Stored data entries:
#####

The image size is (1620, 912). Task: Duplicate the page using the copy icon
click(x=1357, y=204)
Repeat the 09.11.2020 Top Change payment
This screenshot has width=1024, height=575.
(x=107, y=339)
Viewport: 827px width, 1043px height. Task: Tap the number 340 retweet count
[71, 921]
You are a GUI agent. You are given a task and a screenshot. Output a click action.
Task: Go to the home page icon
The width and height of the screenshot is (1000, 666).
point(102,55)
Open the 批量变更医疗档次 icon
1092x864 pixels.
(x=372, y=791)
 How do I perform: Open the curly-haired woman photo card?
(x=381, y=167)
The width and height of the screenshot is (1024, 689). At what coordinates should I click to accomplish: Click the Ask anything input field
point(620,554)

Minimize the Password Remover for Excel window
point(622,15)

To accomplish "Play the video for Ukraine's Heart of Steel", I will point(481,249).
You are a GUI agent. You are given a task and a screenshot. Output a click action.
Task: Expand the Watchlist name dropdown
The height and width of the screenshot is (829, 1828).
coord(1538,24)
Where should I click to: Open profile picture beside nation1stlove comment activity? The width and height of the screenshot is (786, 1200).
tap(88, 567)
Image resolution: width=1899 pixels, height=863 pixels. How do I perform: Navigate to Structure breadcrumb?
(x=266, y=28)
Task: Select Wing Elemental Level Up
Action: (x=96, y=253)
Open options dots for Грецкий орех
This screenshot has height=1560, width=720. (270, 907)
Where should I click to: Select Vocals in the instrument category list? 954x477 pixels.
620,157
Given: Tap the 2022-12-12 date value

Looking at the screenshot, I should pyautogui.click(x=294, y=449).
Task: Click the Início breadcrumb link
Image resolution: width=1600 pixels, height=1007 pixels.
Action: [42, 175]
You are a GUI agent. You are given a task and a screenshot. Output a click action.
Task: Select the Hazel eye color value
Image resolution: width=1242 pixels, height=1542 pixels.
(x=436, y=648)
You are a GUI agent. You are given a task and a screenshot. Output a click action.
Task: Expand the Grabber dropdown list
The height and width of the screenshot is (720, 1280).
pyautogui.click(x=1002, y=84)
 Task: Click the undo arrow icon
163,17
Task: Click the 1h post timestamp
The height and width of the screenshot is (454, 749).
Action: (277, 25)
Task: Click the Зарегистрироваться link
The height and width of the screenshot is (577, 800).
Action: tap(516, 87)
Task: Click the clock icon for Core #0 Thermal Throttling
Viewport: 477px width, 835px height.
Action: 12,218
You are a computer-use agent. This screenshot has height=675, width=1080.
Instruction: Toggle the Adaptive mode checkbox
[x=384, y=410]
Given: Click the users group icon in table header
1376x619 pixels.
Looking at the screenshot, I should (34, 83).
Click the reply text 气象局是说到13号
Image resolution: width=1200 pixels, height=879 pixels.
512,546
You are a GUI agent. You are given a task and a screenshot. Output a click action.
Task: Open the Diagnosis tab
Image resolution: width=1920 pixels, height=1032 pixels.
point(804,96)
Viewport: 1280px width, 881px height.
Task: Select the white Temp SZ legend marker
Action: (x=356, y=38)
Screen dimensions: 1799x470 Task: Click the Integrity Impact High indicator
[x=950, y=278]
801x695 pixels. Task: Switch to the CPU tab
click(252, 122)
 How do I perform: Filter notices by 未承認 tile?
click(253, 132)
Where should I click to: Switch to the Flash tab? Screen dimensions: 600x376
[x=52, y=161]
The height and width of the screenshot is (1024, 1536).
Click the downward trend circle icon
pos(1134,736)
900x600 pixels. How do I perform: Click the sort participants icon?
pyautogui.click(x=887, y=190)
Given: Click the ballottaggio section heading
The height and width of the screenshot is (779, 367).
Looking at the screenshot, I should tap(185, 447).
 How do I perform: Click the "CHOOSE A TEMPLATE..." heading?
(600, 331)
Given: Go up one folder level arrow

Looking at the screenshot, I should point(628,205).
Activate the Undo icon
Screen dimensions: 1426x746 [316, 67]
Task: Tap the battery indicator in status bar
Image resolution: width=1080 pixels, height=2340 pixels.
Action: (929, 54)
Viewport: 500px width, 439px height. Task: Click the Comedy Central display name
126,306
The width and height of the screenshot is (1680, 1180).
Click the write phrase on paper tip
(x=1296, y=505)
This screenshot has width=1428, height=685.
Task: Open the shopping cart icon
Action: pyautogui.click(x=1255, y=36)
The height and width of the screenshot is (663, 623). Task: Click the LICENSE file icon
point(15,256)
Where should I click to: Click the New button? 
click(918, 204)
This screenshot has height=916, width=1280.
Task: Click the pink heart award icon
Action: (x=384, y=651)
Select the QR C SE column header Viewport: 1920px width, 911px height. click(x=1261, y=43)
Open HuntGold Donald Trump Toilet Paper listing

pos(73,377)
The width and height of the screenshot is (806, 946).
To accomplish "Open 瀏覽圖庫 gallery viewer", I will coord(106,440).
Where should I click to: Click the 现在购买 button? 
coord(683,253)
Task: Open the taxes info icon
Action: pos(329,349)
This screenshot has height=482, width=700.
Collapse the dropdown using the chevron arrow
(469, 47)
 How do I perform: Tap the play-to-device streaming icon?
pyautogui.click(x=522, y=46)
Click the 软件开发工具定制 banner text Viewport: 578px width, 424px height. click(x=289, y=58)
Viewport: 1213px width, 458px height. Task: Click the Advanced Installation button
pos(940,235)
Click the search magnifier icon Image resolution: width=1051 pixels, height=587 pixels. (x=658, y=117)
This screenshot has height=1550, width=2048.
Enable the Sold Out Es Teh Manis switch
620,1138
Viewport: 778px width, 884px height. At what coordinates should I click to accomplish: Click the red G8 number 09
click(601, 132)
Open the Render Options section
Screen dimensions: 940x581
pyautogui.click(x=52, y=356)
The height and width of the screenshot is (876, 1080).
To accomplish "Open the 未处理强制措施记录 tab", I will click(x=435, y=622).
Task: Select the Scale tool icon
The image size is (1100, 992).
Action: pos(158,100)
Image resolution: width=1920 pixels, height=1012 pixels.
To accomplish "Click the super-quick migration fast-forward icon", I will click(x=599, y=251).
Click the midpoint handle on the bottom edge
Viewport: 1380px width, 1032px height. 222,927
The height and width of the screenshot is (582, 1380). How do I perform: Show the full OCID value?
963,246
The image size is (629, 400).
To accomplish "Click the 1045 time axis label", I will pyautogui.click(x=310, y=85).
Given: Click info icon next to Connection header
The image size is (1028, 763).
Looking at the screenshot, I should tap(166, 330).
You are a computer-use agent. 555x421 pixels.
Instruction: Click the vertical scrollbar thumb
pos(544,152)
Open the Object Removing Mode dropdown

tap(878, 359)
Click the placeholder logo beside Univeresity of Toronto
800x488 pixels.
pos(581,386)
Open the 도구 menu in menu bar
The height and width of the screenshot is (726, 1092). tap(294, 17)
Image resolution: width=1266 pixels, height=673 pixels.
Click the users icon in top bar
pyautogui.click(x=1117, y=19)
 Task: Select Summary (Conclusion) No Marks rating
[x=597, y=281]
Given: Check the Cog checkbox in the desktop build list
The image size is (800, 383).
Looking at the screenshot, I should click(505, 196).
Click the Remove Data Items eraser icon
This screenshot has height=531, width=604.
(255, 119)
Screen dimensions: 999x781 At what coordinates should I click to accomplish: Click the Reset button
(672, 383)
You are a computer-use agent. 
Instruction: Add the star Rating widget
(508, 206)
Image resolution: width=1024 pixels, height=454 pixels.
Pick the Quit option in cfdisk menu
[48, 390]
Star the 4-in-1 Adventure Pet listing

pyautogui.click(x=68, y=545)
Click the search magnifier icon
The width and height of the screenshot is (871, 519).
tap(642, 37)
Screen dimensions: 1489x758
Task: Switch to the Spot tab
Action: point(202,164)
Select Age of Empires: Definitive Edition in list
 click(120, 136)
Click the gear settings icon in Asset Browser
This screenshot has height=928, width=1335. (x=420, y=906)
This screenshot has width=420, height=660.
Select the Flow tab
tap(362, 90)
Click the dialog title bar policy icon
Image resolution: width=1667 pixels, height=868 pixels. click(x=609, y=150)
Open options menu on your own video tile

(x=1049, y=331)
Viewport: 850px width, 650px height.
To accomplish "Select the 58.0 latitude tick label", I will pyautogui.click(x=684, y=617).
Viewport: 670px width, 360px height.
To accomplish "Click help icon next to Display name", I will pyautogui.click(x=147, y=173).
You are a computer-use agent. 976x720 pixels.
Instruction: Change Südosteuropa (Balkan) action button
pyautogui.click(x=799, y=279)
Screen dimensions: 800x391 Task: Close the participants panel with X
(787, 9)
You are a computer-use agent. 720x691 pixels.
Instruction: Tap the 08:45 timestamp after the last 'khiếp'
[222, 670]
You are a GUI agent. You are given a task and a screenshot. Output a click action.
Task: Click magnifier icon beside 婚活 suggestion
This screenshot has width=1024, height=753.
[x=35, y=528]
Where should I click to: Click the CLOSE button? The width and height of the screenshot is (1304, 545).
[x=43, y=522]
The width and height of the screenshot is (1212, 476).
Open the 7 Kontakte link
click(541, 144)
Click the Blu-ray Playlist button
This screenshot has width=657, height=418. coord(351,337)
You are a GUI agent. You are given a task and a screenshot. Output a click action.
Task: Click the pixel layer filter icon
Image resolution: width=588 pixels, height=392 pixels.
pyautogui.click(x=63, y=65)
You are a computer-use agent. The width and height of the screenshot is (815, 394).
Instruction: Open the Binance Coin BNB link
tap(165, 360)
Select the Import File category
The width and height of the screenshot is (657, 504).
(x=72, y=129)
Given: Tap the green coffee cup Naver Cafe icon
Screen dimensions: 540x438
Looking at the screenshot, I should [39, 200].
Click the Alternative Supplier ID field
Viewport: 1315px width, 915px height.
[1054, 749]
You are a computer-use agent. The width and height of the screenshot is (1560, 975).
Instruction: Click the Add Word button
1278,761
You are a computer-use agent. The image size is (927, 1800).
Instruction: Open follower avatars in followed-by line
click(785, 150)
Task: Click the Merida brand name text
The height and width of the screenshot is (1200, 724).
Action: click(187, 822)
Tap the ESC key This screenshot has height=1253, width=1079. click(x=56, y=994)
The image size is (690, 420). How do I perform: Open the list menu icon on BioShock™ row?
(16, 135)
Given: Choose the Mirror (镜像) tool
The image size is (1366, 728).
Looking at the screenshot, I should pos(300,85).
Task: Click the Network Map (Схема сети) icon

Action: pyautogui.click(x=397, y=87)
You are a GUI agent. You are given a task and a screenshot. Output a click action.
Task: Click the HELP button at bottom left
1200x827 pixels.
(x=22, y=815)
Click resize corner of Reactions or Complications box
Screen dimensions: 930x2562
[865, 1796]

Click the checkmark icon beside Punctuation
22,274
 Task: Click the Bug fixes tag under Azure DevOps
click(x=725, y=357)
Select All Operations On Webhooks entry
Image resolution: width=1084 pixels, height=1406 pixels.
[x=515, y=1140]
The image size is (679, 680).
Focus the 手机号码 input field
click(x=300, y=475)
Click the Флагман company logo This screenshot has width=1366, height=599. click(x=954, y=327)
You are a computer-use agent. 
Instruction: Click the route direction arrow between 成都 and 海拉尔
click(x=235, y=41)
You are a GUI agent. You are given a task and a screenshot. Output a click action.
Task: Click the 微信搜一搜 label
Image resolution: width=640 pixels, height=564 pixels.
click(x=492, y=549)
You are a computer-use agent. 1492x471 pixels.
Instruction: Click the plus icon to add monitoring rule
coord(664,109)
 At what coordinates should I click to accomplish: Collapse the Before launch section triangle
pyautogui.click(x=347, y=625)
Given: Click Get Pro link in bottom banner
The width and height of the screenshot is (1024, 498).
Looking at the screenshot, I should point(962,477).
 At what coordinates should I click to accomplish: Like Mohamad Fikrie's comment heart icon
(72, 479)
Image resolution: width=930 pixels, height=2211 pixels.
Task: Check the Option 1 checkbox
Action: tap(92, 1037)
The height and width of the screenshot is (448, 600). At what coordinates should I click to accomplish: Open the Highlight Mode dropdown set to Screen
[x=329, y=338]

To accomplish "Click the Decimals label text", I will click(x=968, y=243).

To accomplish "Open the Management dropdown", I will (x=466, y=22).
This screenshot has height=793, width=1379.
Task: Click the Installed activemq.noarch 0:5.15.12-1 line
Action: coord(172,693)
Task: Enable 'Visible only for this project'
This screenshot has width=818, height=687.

#####

### [What you have to do]
Could you reproduce, exactly, every line above from the line with "Viewport: 477px width, 835px height." to the line with "Given: Click the users", and no other line? Both ends count.

### [Task output]
Viewport: 477px width, 835px height.
Action: 12,218
You are a computer-use agent. This screenshot has height=675, width=1080.
Instruction: Toggle the Adaptive mode checkbox
[x=384, y=410]
Given: Click the users group icon in table header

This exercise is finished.